Elsewhere in the Act, organizations are required to conduct risk assessments, analyze vulnerabilities, and implement measures to prevent the unauthorized access, disclosure, or theft of personal data. The failure to go through these processes can result in regulatory fines even if no data breaches result from the lack of compliance, and several other laws are now taking a lack of compliance more seriously – CCPA for example allowing the Californian Attorney General to fine organizations that fail to “implement and maintain reasonable security procedures” even if no harm occurs.

Password and Password Management Best Practices

Even if your organization is not subject to state or industry-specific password regulatory compliance, it is likely at some stage there will be a federal or state law that requires you to review how data is protected and implement security best practices where necessary. Because it is better to protect data sooner rather than later, it is a good idea to implement these password and password management best practices to protect any data the organization collects, processes, stores, or shares.

Always use strong and unique passwords

As seen above, it only takes a few seconds to crack weak passwords, and brute force algorithms are getting smarter all the time. Develop policies requiring passwords to have a minimum of twelve characters, and enforce the policies using a password manager. Some password managers have a capability that can identify re-used passwords and those that may have been compromised in a phishing attack. Take advantage of these whenever possible.

Enforce MFA and biometric controls on mobile devices

Multi Factor Authentication (MFA) doubles the level of protection you have on business accounts and is one of the best ways to mitigate the risk from phishing. However, MFA is not so good at preventing data theft from lost or stolen mobile devices because the One Time Password (OTP) is usually sent to the mobile device in the form of an SMS. Therefore, it is a password management best practice to enforce fingerprint and facial ID controls on mobile devices.

Use a password manager with cross platform synchronization

Password managers with cross-platform synchronization enforces password best practices regardless of the device being used to access an organization´s account. Already an important capability due to BYOD policies, the importance of cross-platform synchronization increased during the COVID-19 crisis due to so many employees working from home. If your organization plans to continue with remote working, cross-platform synchronization is a must.
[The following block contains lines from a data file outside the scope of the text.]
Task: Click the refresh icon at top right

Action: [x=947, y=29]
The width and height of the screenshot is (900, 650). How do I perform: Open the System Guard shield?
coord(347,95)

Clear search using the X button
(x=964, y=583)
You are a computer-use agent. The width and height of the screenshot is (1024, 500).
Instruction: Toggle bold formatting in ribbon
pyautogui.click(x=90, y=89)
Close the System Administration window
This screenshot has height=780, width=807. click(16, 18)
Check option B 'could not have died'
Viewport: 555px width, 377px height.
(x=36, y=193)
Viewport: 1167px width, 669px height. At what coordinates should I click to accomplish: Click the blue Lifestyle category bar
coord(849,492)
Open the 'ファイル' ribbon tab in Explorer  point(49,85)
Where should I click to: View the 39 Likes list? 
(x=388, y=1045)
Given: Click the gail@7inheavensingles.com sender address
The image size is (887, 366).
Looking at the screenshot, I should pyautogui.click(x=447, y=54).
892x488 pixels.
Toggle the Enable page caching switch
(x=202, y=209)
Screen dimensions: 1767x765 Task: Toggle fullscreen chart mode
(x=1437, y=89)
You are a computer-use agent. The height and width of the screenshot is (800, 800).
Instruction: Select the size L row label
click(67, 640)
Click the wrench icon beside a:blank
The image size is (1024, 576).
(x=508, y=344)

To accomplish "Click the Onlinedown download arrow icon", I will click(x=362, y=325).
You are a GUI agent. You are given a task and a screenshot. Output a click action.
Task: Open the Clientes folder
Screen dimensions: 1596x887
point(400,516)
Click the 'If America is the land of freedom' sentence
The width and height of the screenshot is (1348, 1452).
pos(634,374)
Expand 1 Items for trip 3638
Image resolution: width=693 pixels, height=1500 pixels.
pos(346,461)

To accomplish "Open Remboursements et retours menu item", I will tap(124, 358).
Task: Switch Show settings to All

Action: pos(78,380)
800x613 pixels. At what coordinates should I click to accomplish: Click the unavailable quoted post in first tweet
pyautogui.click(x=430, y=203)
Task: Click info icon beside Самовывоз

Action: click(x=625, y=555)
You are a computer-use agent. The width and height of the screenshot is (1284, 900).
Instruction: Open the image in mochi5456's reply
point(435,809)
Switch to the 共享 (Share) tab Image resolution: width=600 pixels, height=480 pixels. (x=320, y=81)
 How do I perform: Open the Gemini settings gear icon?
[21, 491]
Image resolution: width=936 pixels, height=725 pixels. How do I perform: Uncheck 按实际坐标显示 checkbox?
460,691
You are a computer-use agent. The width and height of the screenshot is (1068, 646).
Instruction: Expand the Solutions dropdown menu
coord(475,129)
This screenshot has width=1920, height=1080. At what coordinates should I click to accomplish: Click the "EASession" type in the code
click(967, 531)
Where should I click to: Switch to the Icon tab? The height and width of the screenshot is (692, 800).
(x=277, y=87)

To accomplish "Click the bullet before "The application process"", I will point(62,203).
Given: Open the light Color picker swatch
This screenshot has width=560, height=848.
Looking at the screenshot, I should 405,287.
When employees leave, retire their passwords

Finally, when employees leave, the risk exists they may try to log back into an organization´s account to poach clients, steal data, or deploy malware. Therefore, it is not only a best practice to retire their passwords as soon as they leave, but also to reduce the number of accounts they have access to prior to their departure and the permissions they have within authorized accounts in order to mitigate the risk of data being stolen by a disgruntled employee while they work out their notice.